We do call it officeally now , Battery powered steam-up. 

Only a few knew this, but the reason for the shirts was that it was going to be our last year for the event. I was going to tell folks at the banguet.
But I, we,, Carrie and I had so much fun that year and was talked into doing it again. And we had a smaller group and it was not so crazy as the year before.


----------



## Stan Cedarleaf (Jan 2, 2008)

Marty, if you do stop having the "Battery Powered Steam Up", the ecomony in Nebraska City would be severely affected. People don't realize how many millions of dollars the attendees pour into the city's finances.









Last year as always, was a blast.


----------



## up9018 (Jan 4, 2008)

I agree Stan, that's probably the largest event in Nebraska City all year long..... 

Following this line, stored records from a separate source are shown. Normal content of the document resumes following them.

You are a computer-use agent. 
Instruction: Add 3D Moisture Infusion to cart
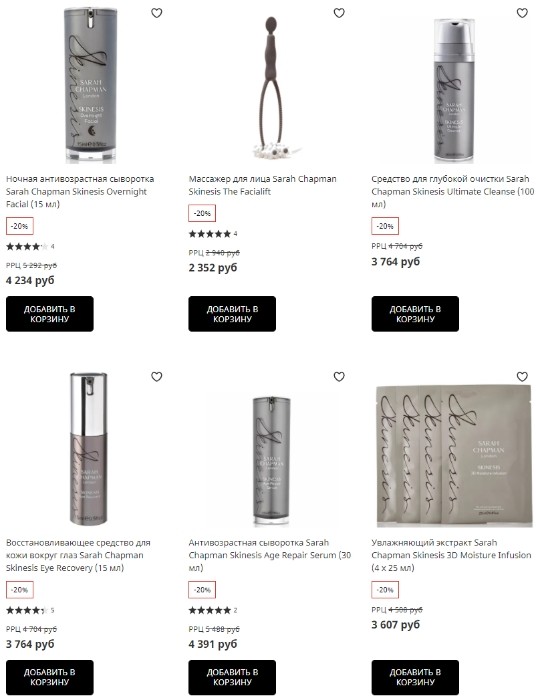click(415, 677)
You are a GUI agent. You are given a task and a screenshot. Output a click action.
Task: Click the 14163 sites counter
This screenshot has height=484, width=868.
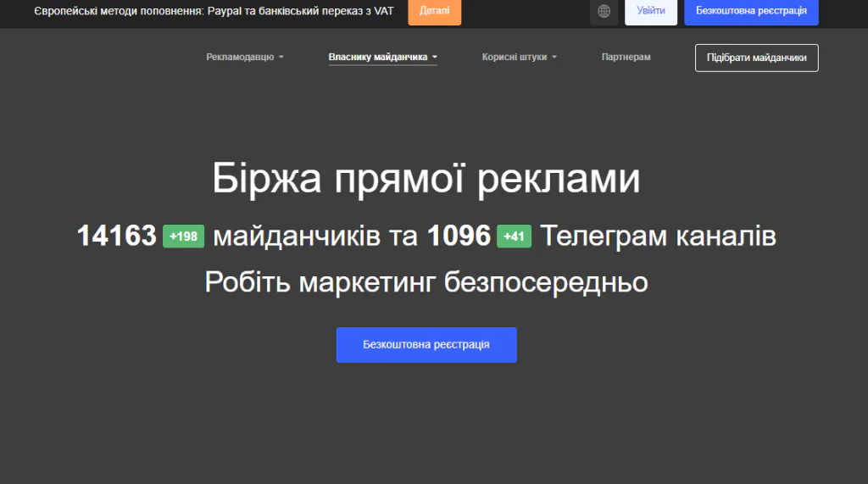(x=117, y=236)
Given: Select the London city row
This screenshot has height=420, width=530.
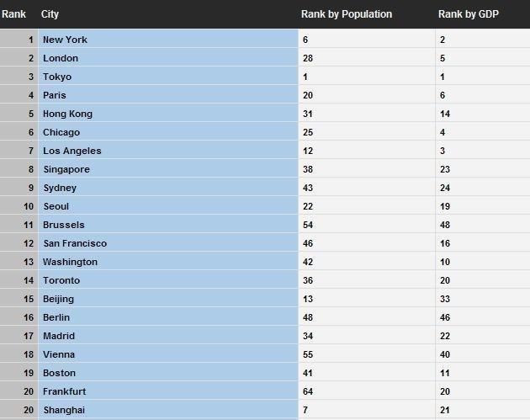Looking at the screenshot, I should (265, 57).
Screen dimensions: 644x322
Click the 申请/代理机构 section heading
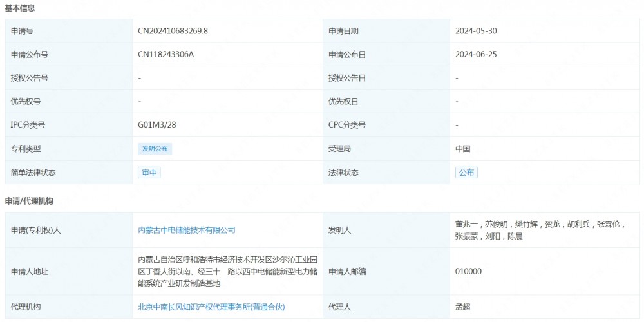click(29, 201)
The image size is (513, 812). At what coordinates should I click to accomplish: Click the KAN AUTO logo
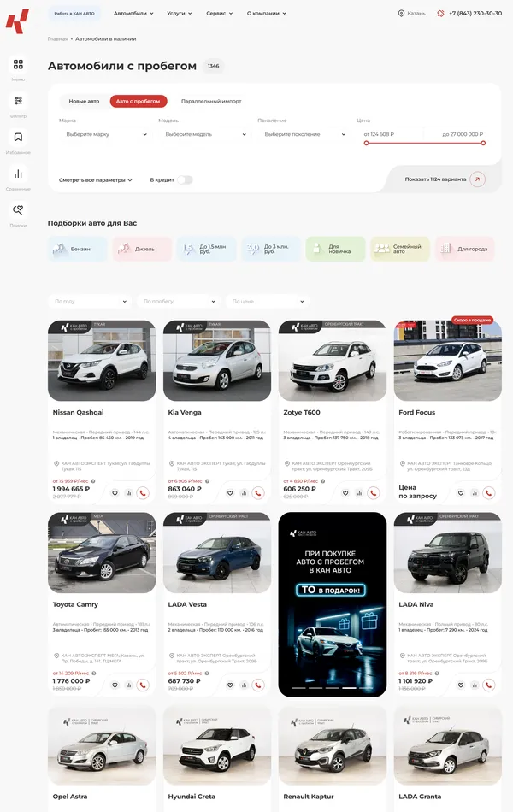17,21
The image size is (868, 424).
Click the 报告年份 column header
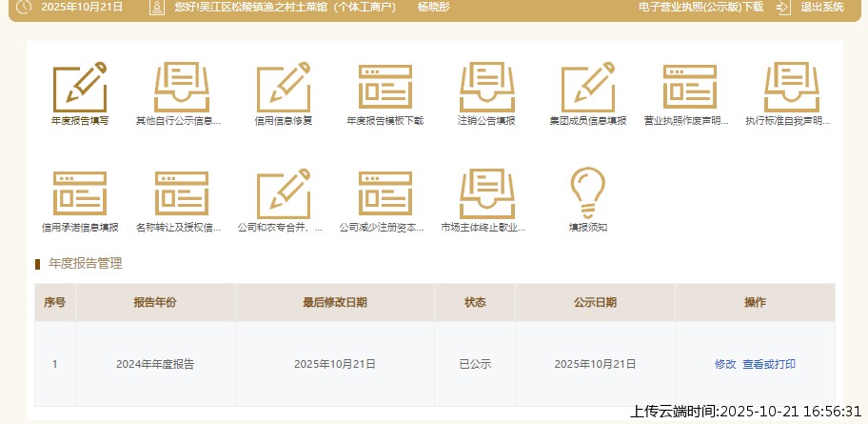pyautogui.click(x=155, y=302)
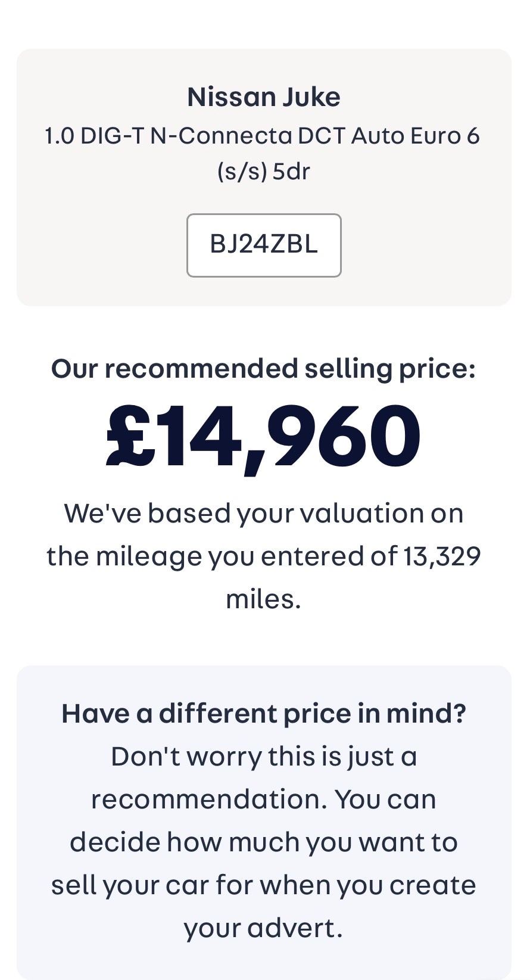The image size is (530, 980).
Task: Click the "Our recommended selling price:" label
Action: [264, 368]
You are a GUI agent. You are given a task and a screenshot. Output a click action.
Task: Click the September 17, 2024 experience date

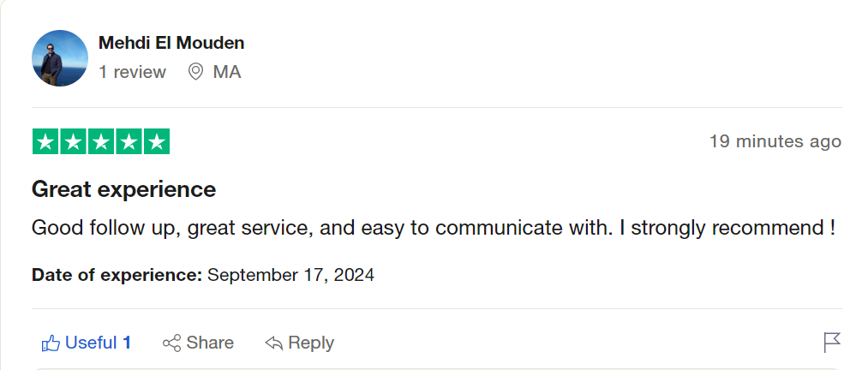pos(290,276)
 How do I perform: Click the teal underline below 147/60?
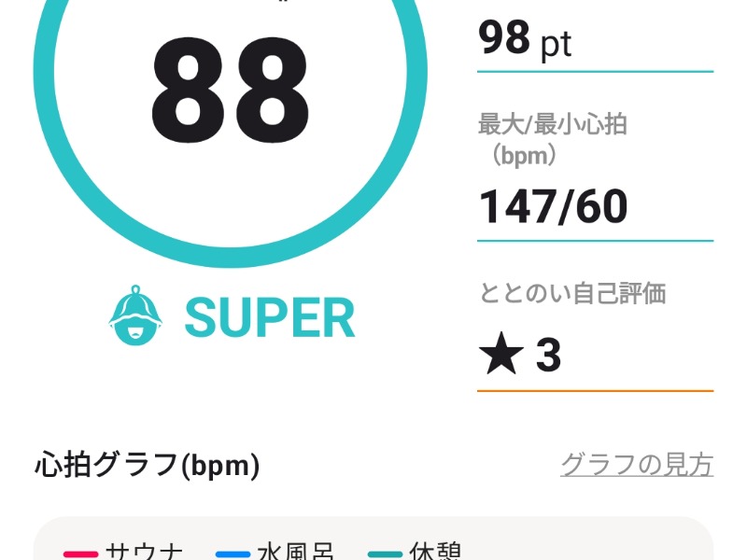click(x=595, y=240)
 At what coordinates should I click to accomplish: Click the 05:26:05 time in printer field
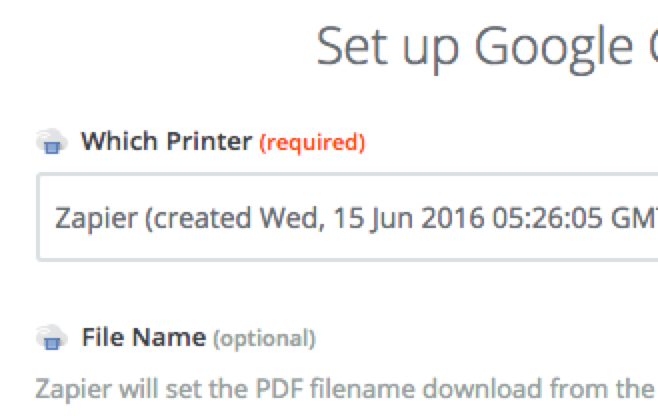click(547, 218)
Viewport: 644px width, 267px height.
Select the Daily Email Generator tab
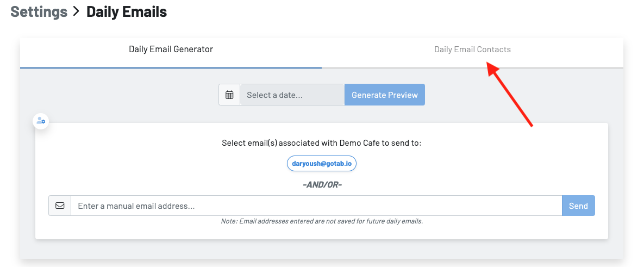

Last year was a load of fun!!!


----------



## NTCGRR (Jan 2, 2008)

I do hope folks will hold off buying alittle and spend money here supporting the dealers who support us. I'd hate to see the dealers stop coming. 
I'd like to see more dealers bring close out items and big sale items.


----------



## Jerry Barnes (Jan 2, 2008)

It's the only train event I get to and I drop some money on stuff every year, despite Marty's opinion of me as a cheapskate! Have really enjoyed the dealers that showed up and have supported all of them.


----------



## Stan Cedarleaf (Jan 2, 2008)

Posted By Jerry Barnes on 18 Apr 2010 01:12 PM 
{snip}despite Marty's opinion of me as a cheapskate!{snip}

Now where could he have gotten that idea???????


----------



## Stan Cedarleaf (Jan 2, 2008)

Marty, I agree about vendors coming with close out stuff. We're always lookin' for bargains to save a buck'r 2....... 

It's great to have had Cordless Renovations there as well and Kidmans, Michael and the young lady from Kansas. 

The swap meet in the shop is great as well. Got some real bargains last year.

I'm sure there will be more announcements forthcoming in the next few weeks. As JJ would say.... It's only 157 days and a wakeup away.


----------



## aceinspp (Jan 2, 2008)

Well I know Jerry and he is cheap. But he does contribute to the event.







. Later RJD


----------



## Stan Cedarleaf (Jan 2, 2008)

Let's move comments and stuff to the "Official" unofficial BATTERY POWERED STEAMUP Thread


----------